Fantastische Biere entstehen hier. Das Josephs Spezial oder das Eiswerk 1881 als eher dezent experimentelle Biere, nahe noch an dem, was der klassische Biertrinker erwartet. Daneben aber auch das Comet Ale mit dem typischen Aroma des Comet-Hopfens, der Weizenbock Mandarin mit einem intensiven Aroma des Mandarina-Bavaria-Hopfens. Und dann gibt es die fassgereiften Spezialitäten, den Bourbon Bock3, viele, viele Wochen im Holzfass ausgebaut, in dem sich vorher, na klar, Bourbon befunden hat. Und schließlich, die Essenz vom Feinsten, der Eis[werk]bock, ausgefroren aus dem sowieso schon edlen und ultrastarken Bourbon Bock3. 23 % Alkohol, keine Kohlensäure mehr – eine ganz besondere, fast schon likörartige Spezialität.
»Kommt mit in den Keller!«, heißt es, und mit großen Augen schauen wir Martin zu, wie er für uns einen winzigen Schluck eines noch im Holzfass reifenden Doppelbocks abzieht. Rum Martinique verrät uns die Aufschrift auf dem Fass. 1901 des hellen Doppelbocks reifen hier seit einigen Wochen. Die Farbe ist schon deutlich ins Kupfer umgeschlagen, der Rum und das Eichenholz machen sich bemerkbar. Auch das Aroma kommt schon wunderbar heraus. Ein wenig kantig, rau noch, aber es ist zu ahnen, wie wunderbar weich sich das Bier entwickeln wird.
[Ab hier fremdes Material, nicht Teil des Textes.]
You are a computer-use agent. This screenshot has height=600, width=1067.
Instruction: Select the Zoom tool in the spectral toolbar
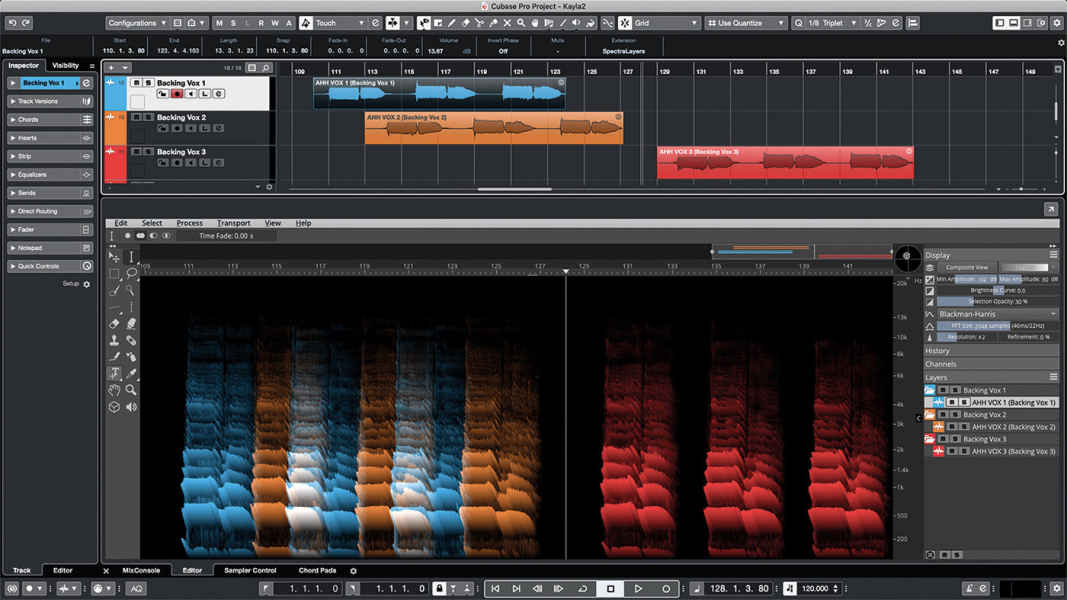131,389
Mit glühenden Wangen – ist es jetzt vom Alkohol oder von der Begeisterung? – klettern wir die steile Treppe wieder zurück in die Villa, in der früher der Braumeister der Paulaner-Brauerei wohnte und jetzt die Verwaltungsarbeit der Brauerei im Eiswerk erledigt wird. Verkostungsseminare finden hier statt, Genussschulungen und ab und an zu festen Terminen alle paar Wochen werden zwei Stunden lang die Eiswerk-Biere im Hofverkauf angeboten. Blitzschnell sind sie ausverkauft – Qualität findet immer ihre Liebhaber. Aber wir haben Glück. Die Flasche #1184 des Bourbon Bock3 wandert in meinen Rucksack und die allerletzte Flasche (!) des Eis[werk]bocks auch.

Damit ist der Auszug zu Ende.